As outlined in parts 1 and 2 of this series, researchers frequently attempt to design their studies to avoid multiple hypothesis testing. But if you are in a situation where you definitely need to do multiple hypothesis testing, what next? (For instance, let’s say the program you are testing will be scaled up if it improves household consumption or children’s nutrition.) There are a lot of different options for procedures you could implement, and the norms in economics seem to be continually evolving. In this post I try to guide readers towards the current norms (as far as I can tell).

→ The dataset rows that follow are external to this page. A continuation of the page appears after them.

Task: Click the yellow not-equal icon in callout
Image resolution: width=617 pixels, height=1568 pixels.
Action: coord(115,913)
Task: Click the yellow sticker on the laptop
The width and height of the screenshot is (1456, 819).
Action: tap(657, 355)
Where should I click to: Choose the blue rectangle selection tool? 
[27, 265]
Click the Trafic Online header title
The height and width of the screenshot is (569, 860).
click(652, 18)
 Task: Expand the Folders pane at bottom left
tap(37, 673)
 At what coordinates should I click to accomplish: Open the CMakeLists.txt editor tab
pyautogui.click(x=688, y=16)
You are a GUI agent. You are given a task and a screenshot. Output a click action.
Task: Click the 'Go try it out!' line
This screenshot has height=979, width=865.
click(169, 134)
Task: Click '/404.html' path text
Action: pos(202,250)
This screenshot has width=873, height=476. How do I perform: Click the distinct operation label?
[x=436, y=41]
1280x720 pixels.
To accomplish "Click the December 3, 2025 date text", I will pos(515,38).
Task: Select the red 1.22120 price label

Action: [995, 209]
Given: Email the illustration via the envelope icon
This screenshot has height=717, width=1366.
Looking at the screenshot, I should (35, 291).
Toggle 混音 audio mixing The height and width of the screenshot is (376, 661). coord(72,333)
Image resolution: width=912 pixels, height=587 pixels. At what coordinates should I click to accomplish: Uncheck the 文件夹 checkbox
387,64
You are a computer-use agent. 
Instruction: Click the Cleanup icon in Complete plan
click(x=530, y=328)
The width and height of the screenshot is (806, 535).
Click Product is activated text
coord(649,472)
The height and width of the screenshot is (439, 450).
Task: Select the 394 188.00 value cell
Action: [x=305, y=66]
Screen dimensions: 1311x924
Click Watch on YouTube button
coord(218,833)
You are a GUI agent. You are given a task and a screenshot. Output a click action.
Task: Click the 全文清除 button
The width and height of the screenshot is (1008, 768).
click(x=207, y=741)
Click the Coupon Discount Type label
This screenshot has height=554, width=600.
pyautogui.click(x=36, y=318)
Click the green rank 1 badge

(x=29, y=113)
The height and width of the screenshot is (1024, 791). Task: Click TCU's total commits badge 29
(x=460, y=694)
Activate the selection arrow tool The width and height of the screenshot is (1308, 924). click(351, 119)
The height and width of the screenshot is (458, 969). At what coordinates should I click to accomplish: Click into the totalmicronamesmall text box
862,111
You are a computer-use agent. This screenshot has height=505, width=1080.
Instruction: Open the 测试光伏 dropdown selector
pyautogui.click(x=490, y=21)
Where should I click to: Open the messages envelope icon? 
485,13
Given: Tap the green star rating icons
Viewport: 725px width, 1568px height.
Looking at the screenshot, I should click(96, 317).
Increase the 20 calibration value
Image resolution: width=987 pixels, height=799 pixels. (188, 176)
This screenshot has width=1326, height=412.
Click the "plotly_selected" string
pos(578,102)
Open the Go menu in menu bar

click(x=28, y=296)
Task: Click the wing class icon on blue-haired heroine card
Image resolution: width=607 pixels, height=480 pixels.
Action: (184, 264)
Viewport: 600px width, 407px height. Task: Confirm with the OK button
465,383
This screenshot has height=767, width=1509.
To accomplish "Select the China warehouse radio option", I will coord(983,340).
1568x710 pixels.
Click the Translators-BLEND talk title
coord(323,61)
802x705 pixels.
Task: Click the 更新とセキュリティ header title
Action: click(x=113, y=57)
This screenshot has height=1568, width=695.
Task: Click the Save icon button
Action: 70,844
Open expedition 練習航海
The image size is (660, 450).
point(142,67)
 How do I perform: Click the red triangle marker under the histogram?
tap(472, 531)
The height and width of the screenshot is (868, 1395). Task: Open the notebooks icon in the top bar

The first choice to make is whether you want to control the “family-wide error rate” (FWER) or the “false detection rate” (FDR). Let’s say we accept a probability of type I error (alpha) of 5%. In an FWER correction, we would adjust our rejection criteria such that there is less than a 5% chance that any of our null hypotheses are incorrectly rejected. An FDR correction is less conservative. Here we would adjust our rejection criteria such that in expectation less than 5% of our null hypotheses will be incorrectly rejected.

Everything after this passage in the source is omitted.